Mieterrechte: Das geht den Eigentümer gar nichts an

Zu neugierige Fragen. Wer eine Wohnung mieten will, muss nicht alles offen­baren. Tabu sind etwa Fragen zur sexuellen Orientierung oder zur Religions­zugehörig­keit. Wer bei diesen Fragen lügt, kann später deswegen nicht hinaus­geschmissen werden.

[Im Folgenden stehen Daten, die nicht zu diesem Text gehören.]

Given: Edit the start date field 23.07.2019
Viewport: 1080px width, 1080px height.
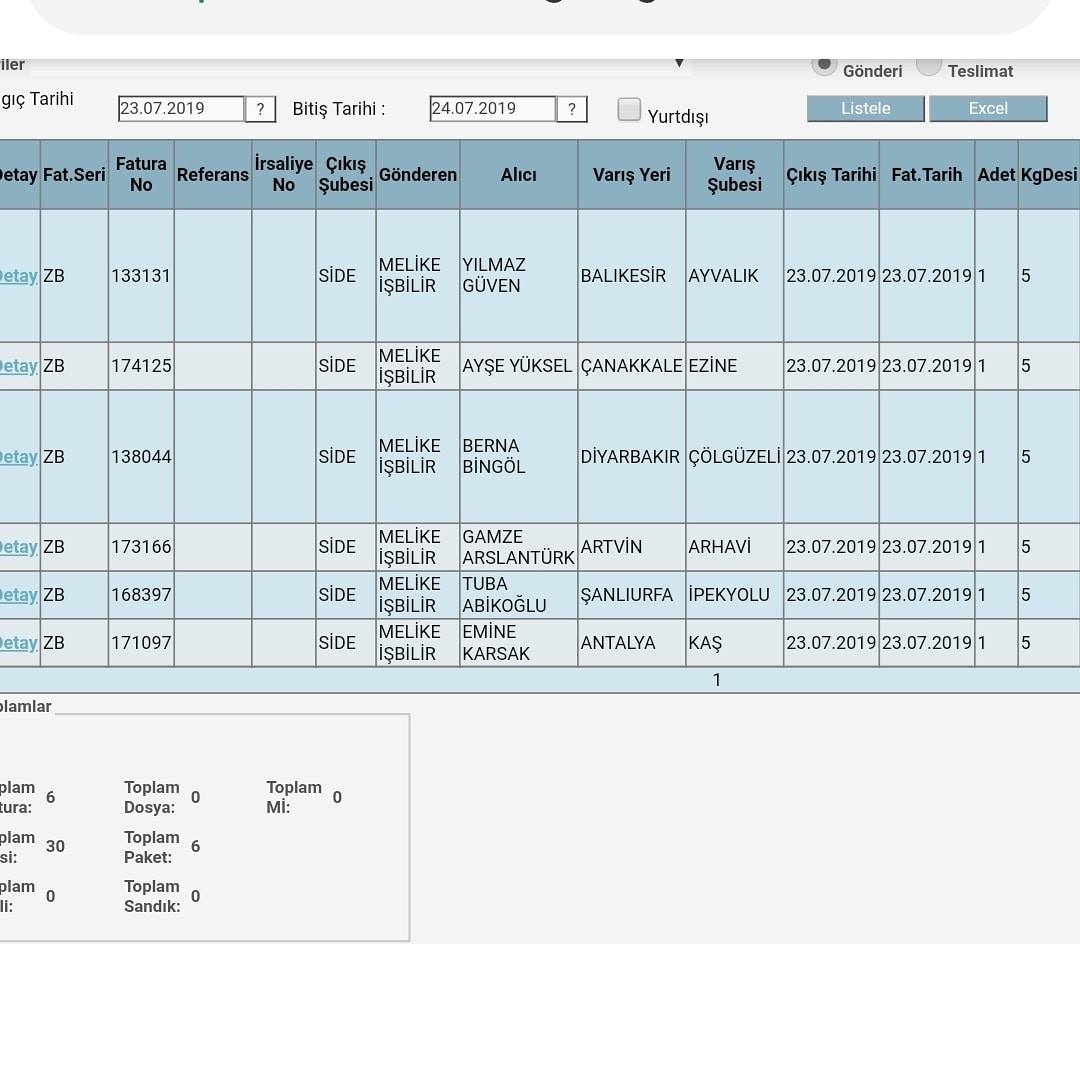Looking at the screenshot, I should 181,109.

Die falsche Eigen­auskunft. Mieter sollten zögern, wenn der Wohnungs­besitzer die Vorlage der Eigen­auskunft von einer Auskunftei verlangt („Daten­über­sicht nach Paragraf 34 Bundes­daten­schutz­gesetz“). Diese enthält viele Details über die Geschäfts­beziehungen des Mieters. Statt­dessen sollten sie eine Schufa-Bonitäts­auskunft anbieten (Kosten: 18,50 Euro). Sie informiert allgemein über die Bonität.

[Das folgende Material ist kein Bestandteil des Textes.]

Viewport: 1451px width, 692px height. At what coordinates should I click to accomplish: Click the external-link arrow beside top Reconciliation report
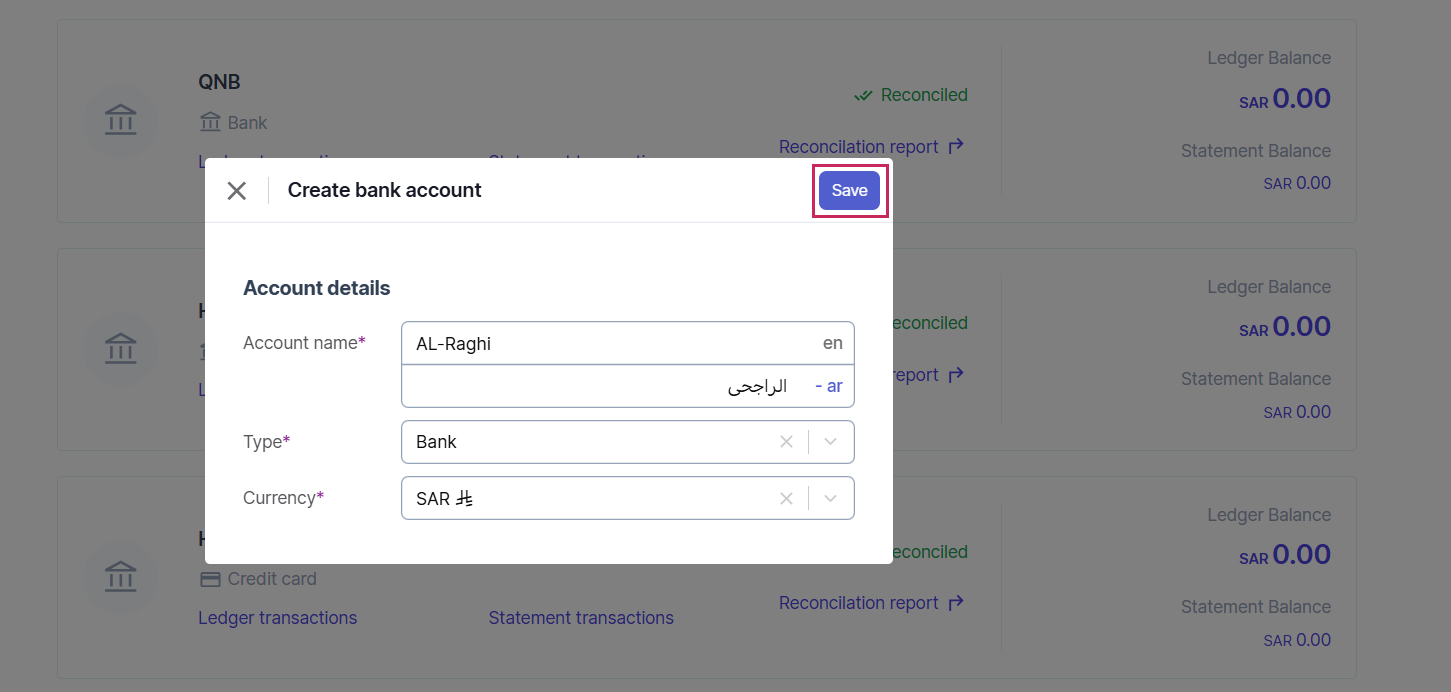957,145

Zu viel Mietsicherheit. Mehr als drei Nettokaltmieten stehen dem Eigentümer nicht zu. Verlangt er zudem etwa eine Bürg­schaft, ist sie unwirk­sam. Viele Vermieter wollen die Kaution auf einen Schlag. Mieter dürfen aber in drei Raten zahlen. Findet die Kautions­über­gabe nach der Unterzeichnung des Miet­vertrags statt, sollten Mieter auf die Ratenzahlung pochen.